* Tasks to carry out:
- A) Extract the part of the DAX SIGBUS message that runs from "For reference, the" to "I'm aware of.", copying it word for word.
- B) Write what comes next in the mailing-list message about the spurious SIGBUS on DAX pages, picking up after its final sentence.

* Passage:
———

Fwd: Spurious SIGBUS when threads race to insert a DAX page

Christopher Hodgkins <George.Hodgkins@xxxxxxxxxxxx> · Mon, 14 Mar 2022 14:04:35 -0600

NOTE: This question is about kernel 4.15. All line numbers and symbol
names correspond to the Git source at tag v4.15.

Hi all,
I've been running some benchmarks using ext4 files on PMEM (first-gen
Intel Optane) as "anonymous" memory, and I've run into a weird error.
For reference, the way this works is that we have a runtime that at
startup `fallocate`s a large PMEM-backed file and maps the whole thing
R/W with MAP_SYNC, and then it interposes on calls to `mmap` in
userspace to return page-sized chunks of PMEM when anonymous memory is
requested.

The error I have encountered is the nondeterministic delivery of
SIGBUS on the first access to an untouched page of the mapped region
(which since the file is passed to the application sequentially, is
also typically the first uninitialized extent in the file at time of
crash). The accesses are aligned and within a mapped region according
to smaps, which eliminates the only documented reasons for delivery of
SIGBUS that I'm aware of.

———

* Source material:
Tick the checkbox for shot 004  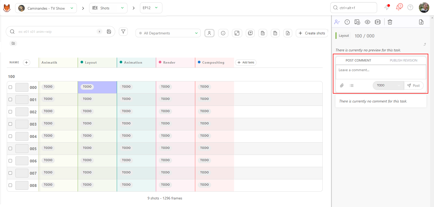pyautogui.click(x=10, y=136)
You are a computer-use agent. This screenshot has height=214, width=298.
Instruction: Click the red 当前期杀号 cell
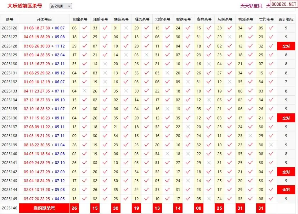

———

* Responses for each task:
- A)
For reference, the way this works is that we have a runtime that at
startup `fallocate`s a large PMEM-backed file and maps the whole thing
R/W with MAP_SYNC, and then it interposes on calls to `mmap` in
userspace to return page-sized chunks of PMEM when anonymous memory is
requested.

The error I have encountered is the nondeterministic delivery of
SIGBUS on the first access to an untouched page of the mapped region
(which since the file is passed to the application sequentially, is
also typically the first uninitialized extent in the file at time of
crash). The accesses are aligned and within a mapped region according
to smaps, which eliminates the only documented reasons for delivery of
SIGBUS that I'm aware of.

- B)
I did a bit of digging with FTrace, and the course of events at a
crash seems to be as follows. Multiple (>2) threads start faulting in
the page, and go through the "synchronous page fault" path. They all
return error-free from the fdatasync() call at dax.c:1588 and call
dax_insert_pfn_mkwrite. The first thread to exit that function returns
NOPAGE (success) and the others all return SIGBUS, and each raises the
userspace signal on the return path.

My best guess for why this occurs is that the unsuccessful calls all
bounce with EBUSY (because of the successful one?) in insert_pfn
(which tails into the call to vm_insert_mixed_mkwrite at dax.c:1548),
and then dax_fault_return maps that to SIGBUS. The signal is
definitely spurious -- as mentioned, one of the threads returns
success, and if I catch the signal with GDB, the faulting access can
be successfully performed after the signal is caught. Also, as
mentioned above, the error is nondeterministic -- it happens maybe one
out of every five runs. To clarify some other things that could make a
difference, the pages are normal-sized (not huge) and the SIGBUS isn't
due to PMEM failure (ie HWPOISON).

I'm on an old kernel (4.15) so if this is really an error in the
kernel code it may be fixed on the current series. If that's the case,
just point me to a patch or release number where it was fixed and I'll
be happy. It may also be an error in my code -- I will be less happy
in that case, but please still point it out or ask questions for
clarification if you think I'm doing something wrong to cause this.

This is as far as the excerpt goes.